Lucky (laqui)


El domingo por la tarde tosí y sangré y me asusté y me fui de emergencia al hospital donde me tomaron una placa toráxica y no me pasó nada más que la fiebre que me acompaña como mi desaparecida perra Laqui (lucky), quien me mira desde cualquier lado, quien me espera para hacerme cruzar el puente de cabellos humanos hacia Sirio o Alfa centauro. Laqui, la suertuda de la familia, recogida luego que la atropellaran y la dejaran descuajeringada para toda la vida, su vida, que fueron catorce años bien vividos, puesto que conoció tanto perro por delante como perra por detrás. Naturaleza más libre que ella no he conocido en el mundo animal, que es el que me rodea aquí en la oficina, ínfimo mundo de nebulosa y ruindades. Lucky vivió porque no paraba de comer. Uno le acercaba la cacerola con leche y ella no dejaba ni una gota. Todo lo que pasara por su boca terminaba en su insondable estómago, manía esta que luego de adulta le trajo no pocos sufrimientos. Cuando la recogimos la mantuvimos escondida en el cuarto de mis hermanas, quienes fueron cómplices de mi hermano y este su flaco servidor de cambiarle el destino por uno más humano.
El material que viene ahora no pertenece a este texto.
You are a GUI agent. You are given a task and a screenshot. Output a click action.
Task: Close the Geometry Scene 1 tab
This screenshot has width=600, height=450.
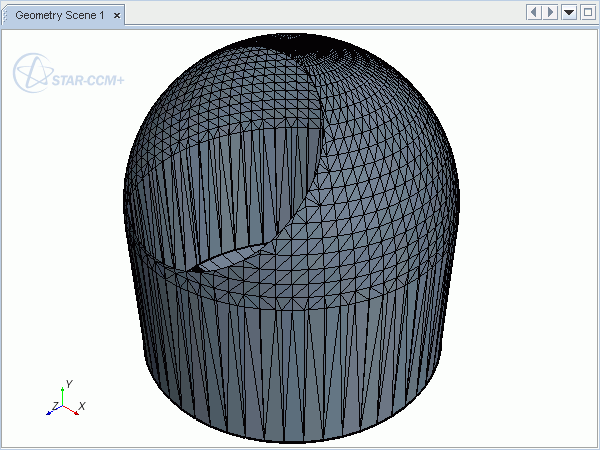[117, 15]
Llegó al cuarto, a escondidas de nuestros padres por tres motivos: el primero, no caminaba, el segundo, era la perra más fea del mundo, lo que la hacía adorable y tercero, ya teníamos una perra, Mafalda, y dos gatos, Tomasa y Leporino. Ah, también había un cuarto, del que no sabíamos mucho en ese momento: la escabiosis canina. Mientras la teníamos escondida sólo nos preocupábamos por mantenerla alimentada y mimada. Una vez que nuestros padres aceptaron a Laqui, gracias a la mediación de mi hermana mayor, quien ya se había abocado a formar su propia familia, así que era una adulta hecha y derecha, la llevamos al veterinario para curarla con un tratamiento que, sumado a nuestra dedicación, dio el resultado esperado, eliminamos la escabiosis. Así la suertuda volvió a caminar, descuajeringadamente, es cierto, pero podía moverse a sus anchas, ladrar todo lo que le amenazara y perseguirme para morderme las bastas del pantalón. Jugar con ella era parte de su rehabilitación. Aun recuerdo llegar del infiernillo de mi colegio para ir a jugar con ella. Además de ser suertuda, Laqui era agradecida, pues nunca me mordió en ninguno de nuestros juegos, ni de adulta cuando la torturaba como para que lo hiciera.